* start Document *
I added a 2”thick wooden base to the stand. This added mass. I changed the belt to a segmented one. I balanced the upper wheel with lead wheel weights, and changed the tires to inexpensive urethane ones that I bought from amazon. It’s like a brand new saw now.
 

tvrgeek

tvrgeek
User
All good comments Just want to expand on belts.
A new belt frequently does wonders. I don't fall for the link adjustable belt stuff, but a good Gates notched belt can do wonders, of if a multi-groove, just a new one. Older cheap belts will cause issues, and I can assure you Jet used the cheapest belt they could buy. A belt is like anything rubber Life is less than 7 years. Maintenance item. It is not uncommon for woodworking tools to have sheaves smaller than the belt manufacturer spec. That makes an older belt even worse.
 

Oka

Casey
Corporate Member
I would pull the blade, then the belts on the blade wheels 1st. Then check both wheels with a dial indicator. I would check the rotation drift and the side drift. If they are within tolerance then replace the belts. Not sure what the tolerance is for your machine. But, my gut tells me 2-5 thousandths would be ok. While it is apart check carefully the bearings and their condition.
One trick you can do if your phone has the close up camera feature is to video in close up then put on your computer to carefully analyze.
 

marinosr

Richard
Senior User
You can use frequency analysis to isolate the problem. The sound is a really low-frequency problem, sounds like about five thumps per second, or 5 Hz. Now, what part of your machine cycles at around 5 Hz? Your wheels move faster than that, about., 35 Hz, so you know that it is not a sound made by the wheel every time it spins around. Assuming a speed of around 3000 feet per minute for your band saw blade, which is typical, and a blade length of 96", that means your blade makes (3000*12)/(96*60)= 6.25 complete rotations per second, which is kinda close to my guess of 5 thumps per second. So I would first suspect it's an issue associated with the blade making a thump every time it makes one turn. Maybe the blades aren't tensioned well and the weld is hitting something as it goes around? (This is a very amateur attempt at frequency analysis but skilled industrial mechanics do this sort of thing all the time for very expensive machines... Put a mic on it, calculate the frequency of the troublesome noise, find which part in the machine spins at that frequency (or a harmonic of it), and bingo problem identified.)
* end Document *
* start Data excerpts *
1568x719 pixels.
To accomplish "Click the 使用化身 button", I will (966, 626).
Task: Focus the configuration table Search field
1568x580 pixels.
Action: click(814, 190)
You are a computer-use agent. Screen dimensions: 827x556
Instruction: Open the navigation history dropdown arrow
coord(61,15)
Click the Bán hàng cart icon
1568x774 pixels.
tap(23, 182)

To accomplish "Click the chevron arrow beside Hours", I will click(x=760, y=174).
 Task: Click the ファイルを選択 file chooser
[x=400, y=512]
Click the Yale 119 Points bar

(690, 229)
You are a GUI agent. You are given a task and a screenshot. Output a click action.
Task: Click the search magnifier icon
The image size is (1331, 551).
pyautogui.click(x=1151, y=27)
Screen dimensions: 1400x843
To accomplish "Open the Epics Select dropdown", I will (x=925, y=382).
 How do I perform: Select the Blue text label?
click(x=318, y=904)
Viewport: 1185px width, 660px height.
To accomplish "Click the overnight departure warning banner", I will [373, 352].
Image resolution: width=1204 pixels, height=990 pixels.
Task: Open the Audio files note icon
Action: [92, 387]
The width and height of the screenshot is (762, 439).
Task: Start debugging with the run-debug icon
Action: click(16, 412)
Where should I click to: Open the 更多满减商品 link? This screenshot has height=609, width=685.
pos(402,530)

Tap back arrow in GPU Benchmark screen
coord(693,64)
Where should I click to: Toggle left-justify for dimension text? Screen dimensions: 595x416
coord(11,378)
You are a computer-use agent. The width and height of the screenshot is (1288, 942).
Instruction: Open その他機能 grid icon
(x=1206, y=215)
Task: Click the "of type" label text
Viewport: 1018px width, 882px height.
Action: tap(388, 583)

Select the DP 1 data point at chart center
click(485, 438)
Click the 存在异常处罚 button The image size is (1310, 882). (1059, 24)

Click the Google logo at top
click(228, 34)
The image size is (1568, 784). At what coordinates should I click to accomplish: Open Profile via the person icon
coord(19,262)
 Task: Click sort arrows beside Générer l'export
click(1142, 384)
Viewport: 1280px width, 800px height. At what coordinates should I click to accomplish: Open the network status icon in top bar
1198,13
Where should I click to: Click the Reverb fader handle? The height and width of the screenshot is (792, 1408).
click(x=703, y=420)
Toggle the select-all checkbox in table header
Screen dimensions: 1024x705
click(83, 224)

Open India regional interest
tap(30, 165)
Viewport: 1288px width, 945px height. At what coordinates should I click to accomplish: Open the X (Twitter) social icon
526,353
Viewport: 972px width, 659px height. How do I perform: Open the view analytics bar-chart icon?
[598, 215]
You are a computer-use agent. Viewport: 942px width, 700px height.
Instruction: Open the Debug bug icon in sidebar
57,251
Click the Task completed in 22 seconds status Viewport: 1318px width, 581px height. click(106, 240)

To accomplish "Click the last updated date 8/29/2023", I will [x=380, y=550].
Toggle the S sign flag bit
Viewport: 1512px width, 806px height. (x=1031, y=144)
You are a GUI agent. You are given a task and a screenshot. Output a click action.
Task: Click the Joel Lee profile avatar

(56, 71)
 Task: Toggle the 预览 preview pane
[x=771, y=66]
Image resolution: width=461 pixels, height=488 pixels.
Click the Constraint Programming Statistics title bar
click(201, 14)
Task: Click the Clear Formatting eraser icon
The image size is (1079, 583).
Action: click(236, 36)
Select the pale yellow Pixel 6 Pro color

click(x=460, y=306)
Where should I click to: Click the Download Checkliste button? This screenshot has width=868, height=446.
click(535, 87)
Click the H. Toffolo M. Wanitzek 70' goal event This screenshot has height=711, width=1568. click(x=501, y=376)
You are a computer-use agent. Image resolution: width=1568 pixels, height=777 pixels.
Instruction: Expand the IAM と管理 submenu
* end Data excerpts *
__Task goal__. From the band saw discussion, pull out word for word the passage starting at "A new belt frequently" and ending at "belt even worse.".

__Response to the exercise__.
A new belt frequently does wonders. I don't fall for the link adjustable belt stuff, but a good Gates notched belt can do wonders, of if a multi-groove, just a new one. Older cheap belts will cause issues, and I can assure you Jet used the cheapest belt they could buy. A belt is like anything rubber Life is less than 7 years. Maintenance item. It is not uncommon for woodworking tools to have sheaves smaller than the belt manufacturer spec. That makes an older belt even worse.